I was due, I suppose. Racing in Utah is some kind of wonderful, even when a couple of flats ends your day prematurely. Went out there on Saturday for the Norba National number four. Pre-rode the course and had a grin from ear to ear. The course featured two 600 foot climbs with longish flat to downhill type sections in between. The course was mostly single track and really really fun. I watched some of the pro race on Saturday, so that was cool too. Sunday, our race went off at 8:10am. The weather was a perfect 60 degrees or so. The start went absolutely ballistic and I quickly found myself in 10th or so. I remember thinking, "oh, is this how it's going to be? Take Johnny up to altitude and watch him pop off the back?" And just as quickly as I processed that question, the pace significantly slowed and I made my way forward. The first place rider was long gone, but second through fifth was all together. I had just moved into 3rd when I felt the tire pressure in the rear going down. I run tubeless these days and I have that Stan's sealant stuff in there and I hoped that would take care of the issue. No dice. I soon had to get off and do a little inspection. When I couldn't find an obvious hole, I injected some air thinking that it would seal.
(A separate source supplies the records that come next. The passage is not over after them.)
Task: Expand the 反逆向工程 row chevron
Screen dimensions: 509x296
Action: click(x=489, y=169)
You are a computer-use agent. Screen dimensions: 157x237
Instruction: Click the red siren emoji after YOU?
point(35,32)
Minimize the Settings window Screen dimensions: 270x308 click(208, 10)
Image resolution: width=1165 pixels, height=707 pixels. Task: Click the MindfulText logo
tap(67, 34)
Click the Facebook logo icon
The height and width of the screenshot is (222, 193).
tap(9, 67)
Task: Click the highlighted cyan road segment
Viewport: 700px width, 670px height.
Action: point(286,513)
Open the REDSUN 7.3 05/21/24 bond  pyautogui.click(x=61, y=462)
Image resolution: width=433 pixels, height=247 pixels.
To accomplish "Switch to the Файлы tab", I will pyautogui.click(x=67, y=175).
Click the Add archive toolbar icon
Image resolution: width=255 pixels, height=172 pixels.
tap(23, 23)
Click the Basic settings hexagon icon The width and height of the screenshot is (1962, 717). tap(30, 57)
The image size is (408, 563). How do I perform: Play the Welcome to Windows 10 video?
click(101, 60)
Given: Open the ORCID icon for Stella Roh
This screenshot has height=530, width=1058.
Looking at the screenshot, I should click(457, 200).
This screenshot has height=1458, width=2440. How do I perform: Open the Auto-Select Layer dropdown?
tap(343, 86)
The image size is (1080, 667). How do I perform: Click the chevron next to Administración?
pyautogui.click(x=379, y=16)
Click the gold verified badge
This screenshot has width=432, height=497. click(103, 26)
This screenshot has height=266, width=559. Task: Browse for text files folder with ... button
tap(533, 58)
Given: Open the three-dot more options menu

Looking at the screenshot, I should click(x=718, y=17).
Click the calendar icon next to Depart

With more air pressure in the tire, I wouldn't wash out anymore and I'd make it to the finish line. Wrong. I got back on the bike after about 30 seconds and I had fallen to fifth place. By the end of the second of three laps, I was back in fourth and moving on third. Unfortunately, I could feel the tire going down again. So I pulled over again and put in a tube. As I was out of air, I had to do the old "gotta a pump" routine to all the passing cyclists. After repeated failures trying to get the air into the tube including begging some spectators for additional pump/CO-2 cartridges, I finally got rolling. For about a minute. I slammed into a rock and pinch flatted next to immediately and that ended my day. I suppose when you blatantly break the rule of no outside assistance you get leveled by the karma police. Seems they're always watching. Anyway, not the result I was looking for, and I think this officially ends my 2007 mountain biking campaign. From first in the series to out like pedophilia in one slam of a rock. What are you going to do? That's mountain bike racing, I suppose.
In an effort to conquer my crashaphobia, I've already signed up for the first crits of the year. I'm doing the Lafayette team Pegasaurus crits on July 15th. My heart pounds as I type. I've also ordered some bullet proof, industrial strength, magnesium/titanium/Superman like steel reinforced handlebars. When I crit race, I've got a death grip so intense that mere (whatever my regular handlebars are made out of--I just realized I have no clue) doesn't hold up. I've also got designs on some road races in August, so all is not lost. Of course my wife, knowing that I was out of the series championship figured I'd have more time for her now. How I chuckled at that. Which didn't go well, but that's a subject for another post. Hope you are well.
Johnny GoFast
1 Comments:
Johnny G can't believe your 1 mechanical takes Natz in Vermont of the calendar? How am I gonna live vicarously thru you if you miss the final chapter? Besides, someone needs to keep an eye out on my hot racin' wife should she choose to defend her stripes !
Anyway, sorry to read this news report. The course sounds like your gig.